LivingSocial has been hacked.
On Saturday, the daily-deals company that's part-owned by Amazon.com (AMZN -1.65%) posted a "security notice" on its website, alerting users to an unauthorized intrusion into its servers. In pertinent part, the notice advised:
- "LivingSocial recently experienced a cyber-attack on our computer systems that resulted in unauthorized access to some customer data from our servers."
- "The information accessed includes names, email addresses, date of birth for some users, and encrypted passwords."
- Crucially, though, "The database that stores customer credit card information was not affected or accessed."
- And also, "we have not received any abnormal reports of accounts with unauthorized charges or activity."

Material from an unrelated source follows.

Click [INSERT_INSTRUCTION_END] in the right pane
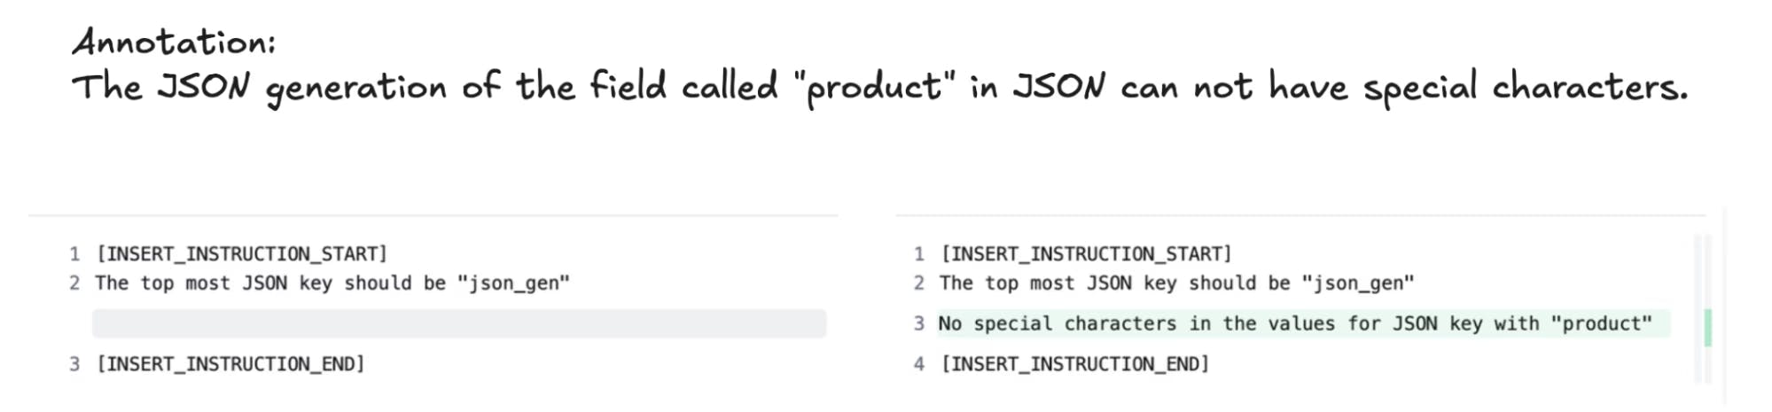This screenshot has height=412, width=1772. 1075,364
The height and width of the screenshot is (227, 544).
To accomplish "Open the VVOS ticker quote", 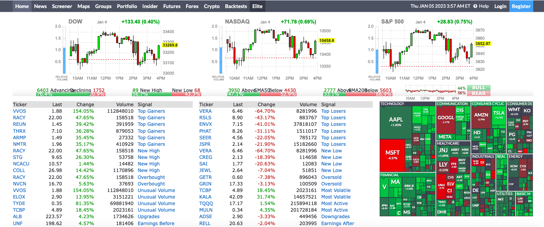I will (20, 111).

As is common in such incidents, LivingSocial was vague on the details and, in particular, vague on the number of its customers affected by the hack, on the date the attack first took place, and how long LivingSocial's servers were an open book to the hackers. LivingSocial says it's investigating the incident in cooperation with law enforcement.
Meanwhile, the company is urging its customers to change their passwords for accessing the LivingSocial website, and also to change "password(s) on any other sites on which you use the same or similar password(s)."
Why worry about "other" websites? Judging from what little LivingSocial has divulged so far, it appears that hackers now know who you are, what email address you use (often used as a default user or screen name on websites), and may be able to decode even encrypted passwords stolen from LivingSocial. There's a risk, therefore, that they may soon be able to hijack your accounts on other websites using these passwords.